• [YOUR TASK]: All lines in the material containing the word "recebe" need to be copied.

• [INPUT MATERIAL]:
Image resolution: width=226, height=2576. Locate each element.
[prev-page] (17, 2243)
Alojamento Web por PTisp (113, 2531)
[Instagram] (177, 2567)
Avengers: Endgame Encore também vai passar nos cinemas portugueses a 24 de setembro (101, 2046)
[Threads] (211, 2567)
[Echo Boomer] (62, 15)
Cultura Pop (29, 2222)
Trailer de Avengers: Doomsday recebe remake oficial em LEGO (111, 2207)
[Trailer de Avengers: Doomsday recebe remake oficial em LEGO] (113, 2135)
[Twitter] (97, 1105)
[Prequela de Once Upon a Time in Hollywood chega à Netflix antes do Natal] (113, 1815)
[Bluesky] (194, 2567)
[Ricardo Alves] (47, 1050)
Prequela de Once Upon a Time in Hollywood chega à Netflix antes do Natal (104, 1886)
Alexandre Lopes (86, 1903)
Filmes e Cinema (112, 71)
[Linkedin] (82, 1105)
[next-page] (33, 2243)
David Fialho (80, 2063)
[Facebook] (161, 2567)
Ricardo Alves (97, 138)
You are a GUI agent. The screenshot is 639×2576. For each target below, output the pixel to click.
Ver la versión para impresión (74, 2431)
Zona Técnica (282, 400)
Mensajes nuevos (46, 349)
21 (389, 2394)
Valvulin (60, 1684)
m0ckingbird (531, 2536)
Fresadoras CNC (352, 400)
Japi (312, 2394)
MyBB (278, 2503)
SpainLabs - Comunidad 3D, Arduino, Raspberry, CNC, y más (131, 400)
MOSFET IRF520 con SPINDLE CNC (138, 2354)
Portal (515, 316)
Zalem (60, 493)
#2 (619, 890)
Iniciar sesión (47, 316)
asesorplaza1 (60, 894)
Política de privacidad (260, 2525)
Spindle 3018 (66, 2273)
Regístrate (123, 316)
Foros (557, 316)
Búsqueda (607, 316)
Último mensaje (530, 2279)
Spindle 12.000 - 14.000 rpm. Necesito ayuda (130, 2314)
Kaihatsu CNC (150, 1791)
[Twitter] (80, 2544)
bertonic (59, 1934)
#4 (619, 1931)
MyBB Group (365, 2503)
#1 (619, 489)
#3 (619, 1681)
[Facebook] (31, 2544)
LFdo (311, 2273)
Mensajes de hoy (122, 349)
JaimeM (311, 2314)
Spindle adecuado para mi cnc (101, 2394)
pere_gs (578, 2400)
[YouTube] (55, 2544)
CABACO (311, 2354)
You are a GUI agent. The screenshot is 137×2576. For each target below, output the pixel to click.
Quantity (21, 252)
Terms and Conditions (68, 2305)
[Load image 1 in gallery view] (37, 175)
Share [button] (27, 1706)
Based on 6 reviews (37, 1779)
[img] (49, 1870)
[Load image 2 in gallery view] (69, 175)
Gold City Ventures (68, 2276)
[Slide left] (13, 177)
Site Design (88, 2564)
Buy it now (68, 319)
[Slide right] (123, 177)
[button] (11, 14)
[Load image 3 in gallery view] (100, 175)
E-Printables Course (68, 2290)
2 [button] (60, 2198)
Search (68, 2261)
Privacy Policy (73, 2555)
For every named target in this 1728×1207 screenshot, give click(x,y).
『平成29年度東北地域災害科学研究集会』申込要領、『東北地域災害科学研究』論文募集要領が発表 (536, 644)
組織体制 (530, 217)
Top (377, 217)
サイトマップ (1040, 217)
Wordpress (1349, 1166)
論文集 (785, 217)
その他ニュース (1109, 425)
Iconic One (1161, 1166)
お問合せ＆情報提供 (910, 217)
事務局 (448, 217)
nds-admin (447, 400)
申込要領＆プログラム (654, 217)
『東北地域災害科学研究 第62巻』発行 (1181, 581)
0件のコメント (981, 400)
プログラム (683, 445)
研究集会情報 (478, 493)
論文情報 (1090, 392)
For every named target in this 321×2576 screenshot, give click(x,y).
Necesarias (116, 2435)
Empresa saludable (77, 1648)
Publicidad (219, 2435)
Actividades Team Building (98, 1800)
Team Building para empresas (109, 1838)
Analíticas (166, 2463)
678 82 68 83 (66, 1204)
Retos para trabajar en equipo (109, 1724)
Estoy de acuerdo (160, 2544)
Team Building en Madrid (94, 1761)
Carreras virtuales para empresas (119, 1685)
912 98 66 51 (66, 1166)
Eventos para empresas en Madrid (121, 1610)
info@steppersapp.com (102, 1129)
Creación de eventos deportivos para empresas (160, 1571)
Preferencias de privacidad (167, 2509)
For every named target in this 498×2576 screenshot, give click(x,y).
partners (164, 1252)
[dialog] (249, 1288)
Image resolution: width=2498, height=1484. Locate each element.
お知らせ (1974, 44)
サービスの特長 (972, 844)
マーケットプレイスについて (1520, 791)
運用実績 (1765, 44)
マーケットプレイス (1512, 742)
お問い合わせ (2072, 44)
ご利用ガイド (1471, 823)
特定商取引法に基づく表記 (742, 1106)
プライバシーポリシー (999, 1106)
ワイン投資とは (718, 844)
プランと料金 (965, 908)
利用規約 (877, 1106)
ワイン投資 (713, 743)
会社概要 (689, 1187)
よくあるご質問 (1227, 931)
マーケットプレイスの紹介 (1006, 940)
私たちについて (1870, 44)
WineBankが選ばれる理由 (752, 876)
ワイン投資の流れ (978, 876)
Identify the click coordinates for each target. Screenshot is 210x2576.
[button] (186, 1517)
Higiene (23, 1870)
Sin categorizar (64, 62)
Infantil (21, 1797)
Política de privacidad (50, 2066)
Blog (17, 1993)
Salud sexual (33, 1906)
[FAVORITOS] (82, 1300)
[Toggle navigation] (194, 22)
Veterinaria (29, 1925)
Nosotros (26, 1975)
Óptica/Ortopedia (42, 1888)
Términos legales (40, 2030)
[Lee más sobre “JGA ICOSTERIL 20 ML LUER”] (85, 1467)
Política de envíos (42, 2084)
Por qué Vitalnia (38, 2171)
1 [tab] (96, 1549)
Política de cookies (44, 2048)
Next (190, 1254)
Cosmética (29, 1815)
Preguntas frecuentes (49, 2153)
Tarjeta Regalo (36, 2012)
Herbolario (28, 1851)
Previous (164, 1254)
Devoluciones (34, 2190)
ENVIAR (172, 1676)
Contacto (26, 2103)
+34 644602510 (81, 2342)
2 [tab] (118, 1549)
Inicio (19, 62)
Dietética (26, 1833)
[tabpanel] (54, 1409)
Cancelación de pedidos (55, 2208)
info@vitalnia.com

• [EXPECTED ANSWER]:
Trailer de Avengers: Doomsday recebe remake oficial em LEGO (111, 2207)
[Trailer de Avengers: Doomsday recebe remake oficial em LEGO] (113, 2135)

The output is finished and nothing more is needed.